=== Provided information ===
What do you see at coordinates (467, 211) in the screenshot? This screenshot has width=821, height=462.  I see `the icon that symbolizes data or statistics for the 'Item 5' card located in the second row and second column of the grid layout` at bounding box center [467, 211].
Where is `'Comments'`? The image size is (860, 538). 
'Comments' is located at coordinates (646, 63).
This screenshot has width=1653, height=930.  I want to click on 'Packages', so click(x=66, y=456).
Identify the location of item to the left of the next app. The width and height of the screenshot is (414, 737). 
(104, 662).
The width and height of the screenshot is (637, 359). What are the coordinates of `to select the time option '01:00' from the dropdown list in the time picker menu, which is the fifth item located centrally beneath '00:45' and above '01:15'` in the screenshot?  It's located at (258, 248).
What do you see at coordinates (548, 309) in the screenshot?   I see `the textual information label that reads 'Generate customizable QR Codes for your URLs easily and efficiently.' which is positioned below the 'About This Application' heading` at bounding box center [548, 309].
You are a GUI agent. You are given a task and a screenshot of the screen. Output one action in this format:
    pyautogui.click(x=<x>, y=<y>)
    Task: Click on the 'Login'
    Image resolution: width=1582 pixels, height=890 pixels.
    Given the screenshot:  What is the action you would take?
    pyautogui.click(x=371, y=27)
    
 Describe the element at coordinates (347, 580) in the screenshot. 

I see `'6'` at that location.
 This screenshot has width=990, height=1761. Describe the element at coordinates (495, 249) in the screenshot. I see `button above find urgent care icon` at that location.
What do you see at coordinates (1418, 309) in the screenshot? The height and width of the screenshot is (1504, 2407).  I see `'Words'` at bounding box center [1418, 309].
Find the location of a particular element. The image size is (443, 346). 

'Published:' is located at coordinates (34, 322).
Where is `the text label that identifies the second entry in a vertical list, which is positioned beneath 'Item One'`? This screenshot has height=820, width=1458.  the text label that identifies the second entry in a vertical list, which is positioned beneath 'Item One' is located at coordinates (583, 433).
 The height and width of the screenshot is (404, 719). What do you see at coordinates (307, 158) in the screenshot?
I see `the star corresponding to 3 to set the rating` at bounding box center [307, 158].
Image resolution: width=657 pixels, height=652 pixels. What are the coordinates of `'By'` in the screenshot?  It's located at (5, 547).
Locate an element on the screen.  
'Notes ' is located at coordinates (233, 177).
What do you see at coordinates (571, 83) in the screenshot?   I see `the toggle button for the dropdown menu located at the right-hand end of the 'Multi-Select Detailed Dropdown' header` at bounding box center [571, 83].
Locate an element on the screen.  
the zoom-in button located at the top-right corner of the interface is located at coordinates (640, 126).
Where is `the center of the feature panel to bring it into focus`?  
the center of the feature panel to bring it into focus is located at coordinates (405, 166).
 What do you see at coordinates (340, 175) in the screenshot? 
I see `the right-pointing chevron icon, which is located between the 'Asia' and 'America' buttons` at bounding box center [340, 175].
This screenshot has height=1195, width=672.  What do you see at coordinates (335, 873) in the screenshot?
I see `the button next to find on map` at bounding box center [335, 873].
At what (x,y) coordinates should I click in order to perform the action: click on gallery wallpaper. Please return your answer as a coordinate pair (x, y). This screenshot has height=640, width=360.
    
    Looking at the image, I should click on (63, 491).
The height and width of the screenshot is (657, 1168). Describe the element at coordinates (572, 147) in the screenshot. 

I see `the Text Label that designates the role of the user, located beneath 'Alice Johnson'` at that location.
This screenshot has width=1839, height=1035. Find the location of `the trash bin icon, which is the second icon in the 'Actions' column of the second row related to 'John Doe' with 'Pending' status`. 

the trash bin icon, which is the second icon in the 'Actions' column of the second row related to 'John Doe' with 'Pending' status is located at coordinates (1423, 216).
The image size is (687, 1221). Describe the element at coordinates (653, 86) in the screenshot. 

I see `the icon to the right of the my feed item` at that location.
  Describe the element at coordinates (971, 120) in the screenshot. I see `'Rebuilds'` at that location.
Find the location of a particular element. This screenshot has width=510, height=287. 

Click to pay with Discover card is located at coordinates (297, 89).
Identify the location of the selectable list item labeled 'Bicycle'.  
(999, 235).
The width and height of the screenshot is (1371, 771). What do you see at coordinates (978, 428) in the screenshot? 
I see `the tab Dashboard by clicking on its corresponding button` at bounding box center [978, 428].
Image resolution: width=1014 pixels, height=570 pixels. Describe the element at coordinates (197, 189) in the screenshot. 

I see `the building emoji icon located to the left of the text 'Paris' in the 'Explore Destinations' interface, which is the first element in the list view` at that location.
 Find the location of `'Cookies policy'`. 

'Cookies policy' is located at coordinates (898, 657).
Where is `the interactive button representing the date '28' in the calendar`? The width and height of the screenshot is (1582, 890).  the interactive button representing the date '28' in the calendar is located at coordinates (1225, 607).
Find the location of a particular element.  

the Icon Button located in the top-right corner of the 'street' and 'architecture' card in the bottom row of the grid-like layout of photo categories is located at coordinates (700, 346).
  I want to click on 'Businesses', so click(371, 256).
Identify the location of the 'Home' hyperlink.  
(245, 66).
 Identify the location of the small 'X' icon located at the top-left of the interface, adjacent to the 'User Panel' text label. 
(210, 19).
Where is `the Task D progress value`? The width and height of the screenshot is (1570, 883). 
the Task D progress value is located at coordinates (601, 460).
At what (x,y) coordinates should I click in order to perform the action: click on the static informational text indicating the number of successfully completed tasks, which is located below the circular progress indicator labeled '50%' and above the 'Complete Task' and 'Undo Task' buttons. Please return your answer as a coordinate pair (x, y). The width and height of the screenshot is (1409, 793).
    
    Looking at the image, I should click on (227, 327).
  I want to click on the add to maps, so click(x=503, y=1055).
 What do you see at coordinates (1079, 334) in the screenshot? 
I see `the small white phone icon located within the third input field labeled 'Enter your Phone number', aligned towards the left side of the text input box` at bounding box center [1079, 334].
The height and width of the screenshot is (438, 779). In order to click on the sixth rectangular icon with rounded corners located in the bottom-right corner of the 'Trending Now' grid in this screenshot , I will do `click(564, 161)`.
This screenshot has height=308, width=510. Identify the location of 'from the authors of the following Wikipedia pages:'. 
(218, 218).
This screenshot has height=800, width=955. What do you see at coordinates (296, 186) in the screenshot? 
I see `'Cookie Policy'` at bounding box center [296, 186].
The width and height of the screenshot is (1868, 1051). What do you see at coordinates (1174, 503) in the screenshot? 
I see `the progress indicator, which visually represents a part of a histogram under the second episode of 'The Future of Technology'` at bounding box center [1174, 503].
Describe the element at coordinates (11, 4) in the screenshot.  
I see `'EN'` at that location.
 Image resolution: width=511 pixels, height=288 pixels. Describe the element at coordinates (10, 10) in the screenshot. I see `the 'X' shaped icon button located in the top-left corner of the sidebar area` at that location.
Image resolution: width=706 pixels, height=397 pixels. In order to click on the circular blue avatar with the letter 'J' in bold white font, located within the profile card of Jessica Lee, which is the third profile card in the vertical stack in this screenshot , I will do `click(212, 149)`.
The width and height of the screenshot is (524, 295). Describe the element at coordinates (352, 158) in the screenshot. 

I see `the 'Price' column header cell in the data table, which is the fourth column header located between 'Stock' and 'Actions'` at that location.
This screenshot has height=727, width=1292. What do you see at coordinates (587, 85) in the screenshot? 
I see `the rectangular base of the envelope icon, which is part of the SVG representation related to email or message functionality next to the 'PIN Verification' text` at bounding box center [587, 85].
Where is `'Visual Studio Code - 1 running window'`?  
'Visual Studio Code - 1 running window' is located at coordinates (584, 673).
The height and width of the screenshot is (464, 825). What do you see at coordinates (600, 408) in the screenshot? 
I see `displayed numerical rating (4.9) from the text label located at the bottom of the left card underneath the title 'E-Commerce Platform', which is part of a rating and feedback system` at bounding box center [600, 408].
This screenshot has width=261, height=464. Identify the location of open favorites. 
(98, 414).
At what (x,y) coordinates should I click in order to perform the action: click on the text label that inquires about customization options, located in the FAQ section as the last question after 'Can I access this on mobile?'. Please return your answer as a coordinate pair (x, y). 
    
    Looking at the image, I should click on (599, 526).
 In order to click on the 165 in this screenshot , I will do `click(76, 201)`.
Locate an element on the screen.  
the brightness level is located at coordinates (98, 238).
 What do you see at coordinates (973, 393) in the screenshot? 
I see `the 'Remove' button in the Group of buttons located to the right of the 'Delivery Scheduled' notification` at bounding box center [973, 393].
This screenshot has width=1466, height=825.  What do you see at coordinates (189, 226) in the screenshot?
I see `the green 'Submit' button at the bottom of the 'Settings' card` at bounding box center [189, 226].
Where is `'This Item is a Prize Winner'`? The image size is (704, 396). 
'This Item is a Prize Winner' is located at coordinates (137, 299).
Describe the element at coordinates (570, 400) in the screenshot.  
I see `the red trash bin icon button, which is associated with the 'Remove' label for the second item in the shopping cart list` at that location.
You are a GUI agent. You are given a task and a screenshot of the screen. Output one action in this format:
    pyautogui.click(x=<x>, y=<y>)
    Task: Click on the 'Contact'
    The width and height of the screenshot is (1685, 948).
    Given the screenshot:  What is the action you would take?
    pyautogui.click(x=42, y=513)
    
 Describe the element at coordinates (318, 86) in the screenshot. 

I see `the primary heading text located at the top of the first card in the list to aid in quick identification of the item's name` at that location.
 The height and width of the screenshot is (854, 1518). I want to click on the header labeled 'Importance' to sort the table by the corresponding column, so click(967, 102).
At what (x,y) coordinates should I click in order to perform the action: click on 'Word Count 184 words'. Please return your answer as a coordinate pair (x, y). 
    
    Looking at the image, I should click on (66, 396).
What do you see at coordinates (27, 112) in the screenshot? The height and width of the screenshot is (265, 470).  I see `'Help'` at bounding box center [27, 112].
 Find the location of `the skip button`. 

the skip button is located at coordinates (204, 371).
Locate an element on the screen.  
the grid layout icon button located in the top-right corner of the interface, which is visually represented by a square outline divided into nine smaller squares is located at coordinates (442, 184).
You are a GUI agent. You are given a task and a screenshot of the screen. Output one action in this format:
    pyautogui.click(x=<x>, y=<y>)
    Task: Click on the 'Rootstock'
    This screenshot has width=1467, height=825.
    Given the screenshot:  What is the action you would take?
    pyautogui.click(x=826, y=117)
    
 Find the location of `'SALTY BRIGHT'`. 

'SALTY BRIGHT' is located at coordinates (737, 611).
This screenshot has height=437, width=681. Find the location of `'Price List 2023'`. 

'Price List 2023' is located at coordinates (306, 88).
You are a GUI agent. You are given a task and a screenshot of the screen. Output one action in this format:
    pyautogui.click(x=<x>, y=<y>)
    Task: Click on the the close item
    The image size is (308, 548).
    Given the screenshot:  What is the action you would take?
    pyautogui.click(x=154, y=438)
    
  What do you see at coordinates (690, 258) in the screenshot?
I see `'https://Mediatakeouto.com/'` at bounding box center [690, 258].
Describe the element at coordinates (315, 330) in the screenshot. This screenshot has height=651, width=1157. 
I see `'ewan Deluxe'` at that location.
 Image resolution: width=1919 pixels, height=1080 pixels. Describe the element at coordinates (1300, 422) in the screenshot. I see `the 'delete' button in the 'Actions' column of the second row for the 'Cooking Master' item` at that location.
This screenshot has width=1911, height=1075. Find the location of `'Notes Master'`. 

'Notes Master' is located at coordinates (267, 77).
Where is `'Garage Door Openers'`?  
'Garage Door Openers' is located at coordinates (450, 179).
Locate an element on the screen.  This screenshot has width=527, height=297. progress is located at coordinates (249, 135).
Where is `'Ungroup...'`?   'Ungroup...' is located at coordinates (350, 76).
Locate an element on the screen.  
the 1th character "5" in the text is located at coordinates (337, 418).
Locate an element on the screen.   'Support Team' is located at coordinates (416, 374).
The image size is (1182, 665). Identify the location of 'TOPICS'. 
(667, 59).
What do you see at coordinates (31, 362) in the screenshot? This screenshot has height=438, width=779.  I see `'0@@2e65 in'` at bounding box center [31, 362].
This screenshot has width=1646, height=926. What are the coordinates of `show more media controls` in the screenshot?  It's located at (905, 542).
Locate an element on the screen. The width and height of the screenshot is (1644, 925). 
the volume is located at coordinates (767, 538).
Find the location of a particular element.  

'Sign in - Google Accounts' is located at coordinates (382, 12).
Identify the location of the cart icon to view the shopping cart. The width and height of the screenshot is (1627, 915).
===
▶ _Problem details_
Reproduce the lines verbatim, beginning at the start of the records and ending with the line that contains "The width and height of the screenshot is (637, 359).".

▶ _Problem solution_
What do you see at coordinates (467, 211) in the screenshot? This screenshot has width=821, height=462.  I see `the icon that symbolizes data or statistics for the 'Item 5' card located in the second row and second column of the grid layout` at bounding box center [467, 211].
Where is `'Comments'`? The image size is (860, 538). 
'Comments' is located at coordinates (646, 63).
This screenshot has width=1653, height=930.  I want to click on 'Packages', so click(x=66, y=456).
Identify the location of item to the left of the next app. The width and height of the screenshot is (414, 737). 
(104, 662).
The width and height of the screenshot is (637, 359). What are the coordinates of `to select the time option '01:00' from the dropdown list in the time picker menu, which is the fifth item located centrally beneath '00:45' and above '01:15'` in the screenshot?  It's located at (258, 248).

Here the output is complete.